Somali Govt Challenges Regional Administrations’ Status


The central government of Somalia faces tough choices in dealing with regional states whereby some regional states’ leaders call the Somali President as their ‘counterpart’.

The issue has also created a hot debate among Somalis who took to the social media to match up to the Somali leaders with top regional state officials.

Somali government which maintained tolerance towards the stimulating situation thus far seems to be losing forbearance at last, with the parliament speaker Mohamed Osman Jawari nixes calling them as regional states but rather a more belittled title: interim administrations.

He stated that calling some ‘interim’ administrations as regional states violates the country’s constitution.

“They are not regional states, but rather interim administrations – you can fittingly call a regional state as an administration which has at least two regions under its control.” He said at a parliament
meeting on Thursday.


Mr. Jawari, Speaker of the Somali parliament


He didn’t refer certain administrations; however, his caveat indicates the government’s intolerance towards the number of regional administrations in Somalia.

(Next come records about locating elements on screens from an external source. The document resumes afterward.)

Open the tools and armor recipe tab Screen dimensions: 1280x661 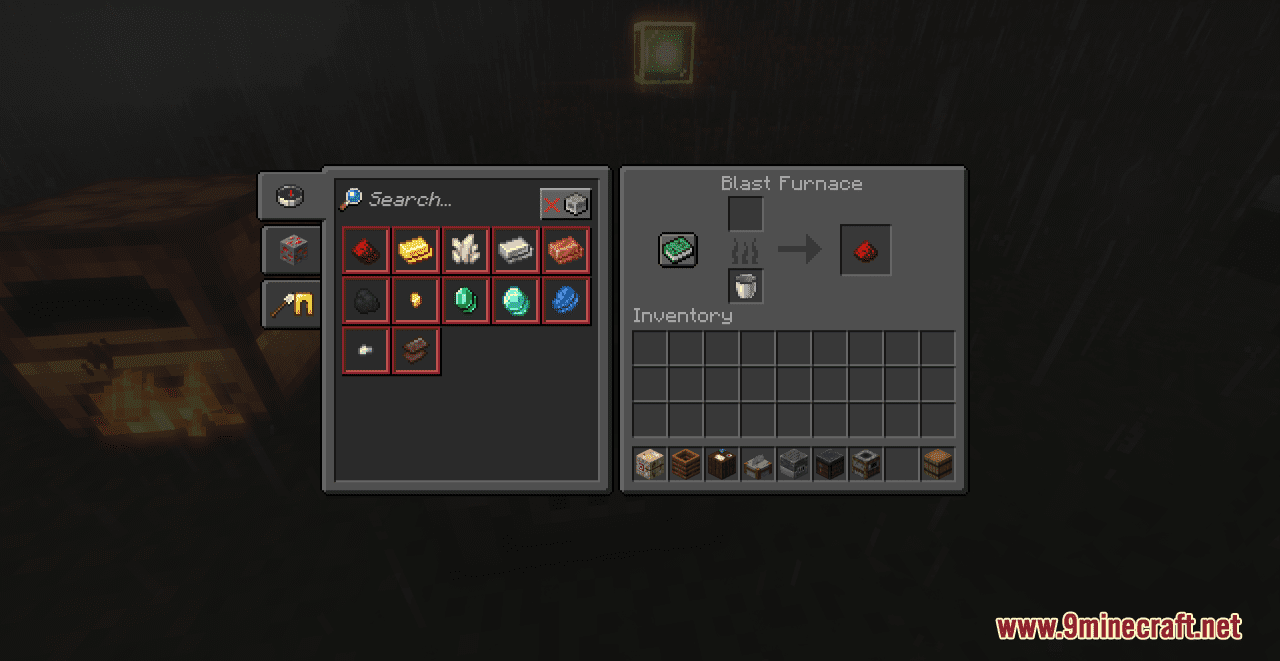291,304
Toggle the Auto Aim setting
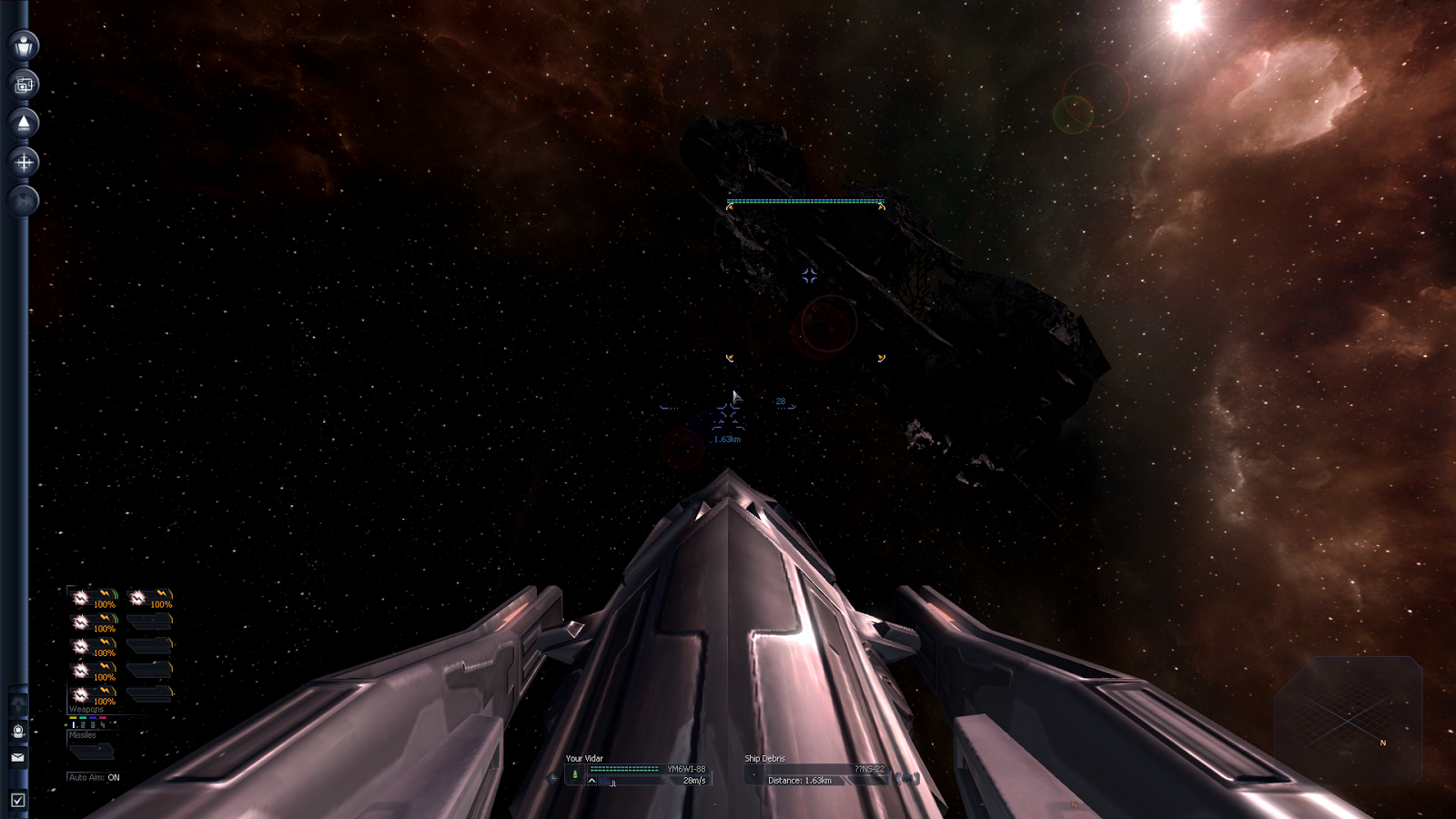 (x=94, y=777)
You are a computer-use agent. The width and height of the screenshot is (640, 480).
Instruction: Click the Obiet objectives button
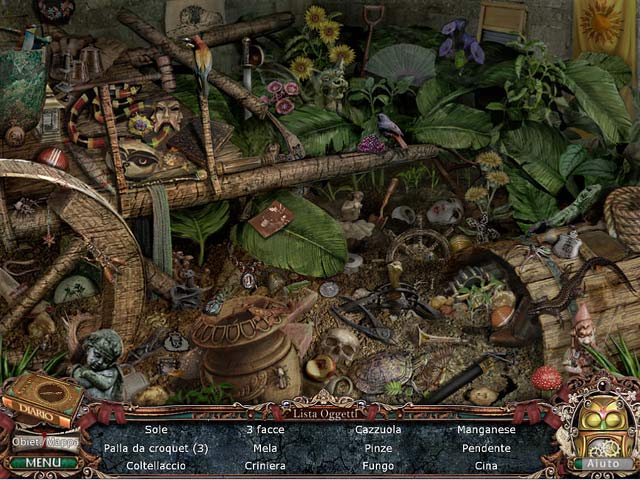27,441
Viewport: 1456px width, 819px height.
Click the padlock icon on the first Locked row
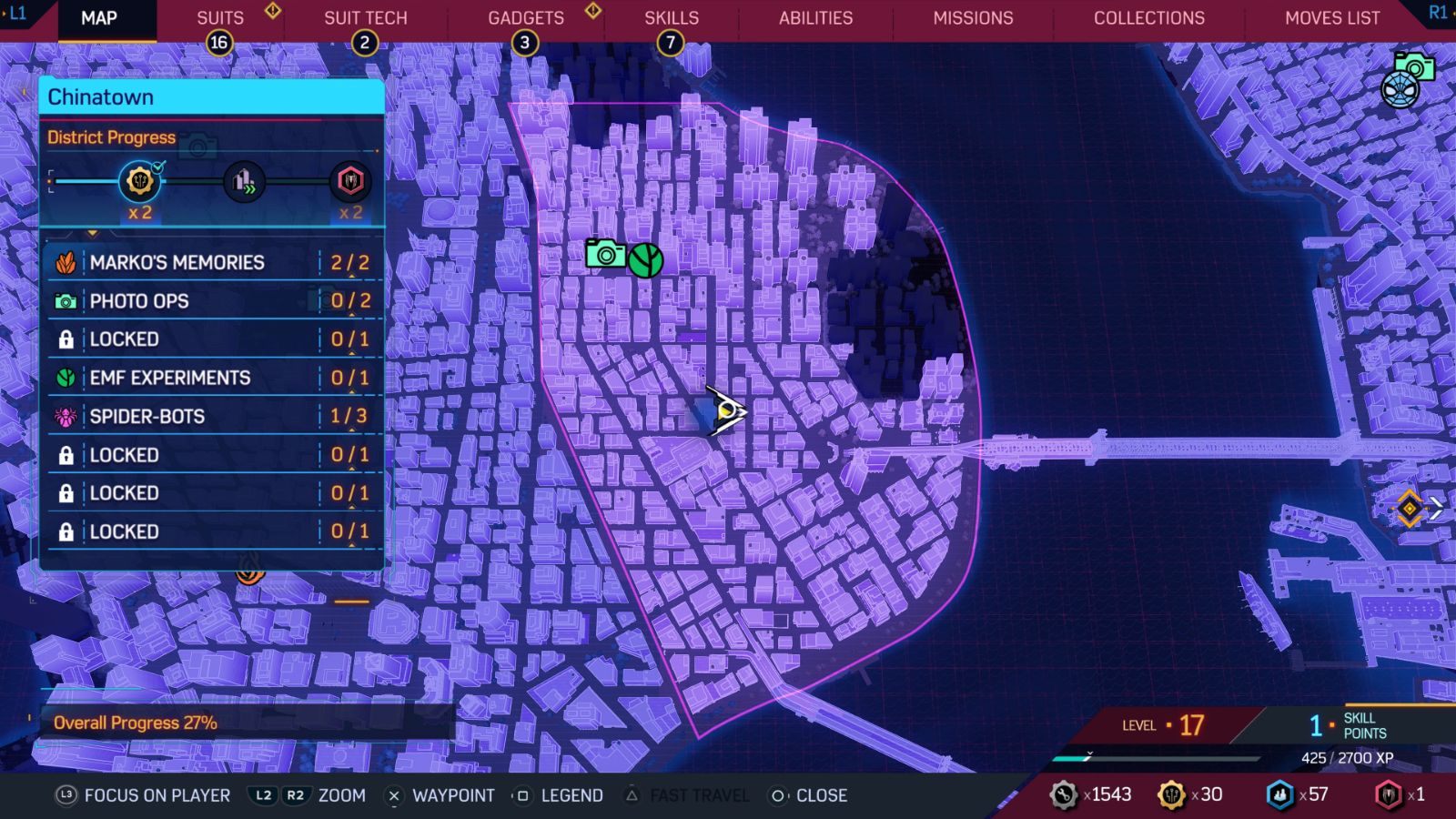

Mr. Jawari told the legislators that only states endorsed by the parliament can be referred as ‘regional states’.

As Somalia started adopting federal system across the country, rival clans have formed their own administrations, raising concerns of further fragmentation among the Somalis who have been fighting each other in civil war since 1991.

Somalia currently has a central government; and imposed a relative stability in large parts of the country after the ouster of militants from the capital and surrounding regions.

According to a recent research project by the Heritage Institute for Policy studies, a think tank based in Mogadishu, majority of Somalis favor a federal system of governance, despite serious misgivings.

The survey said that the majority of those surveyed consider federalism as the best way to achieve a power-sharing mechanism among Somali clans whereas a vertical system of governance with a highly
centralized unitary state is seen as inherently undemocratic and oppressive. People demand horizontal power structures where they can retain a fair degree of influence at the local level.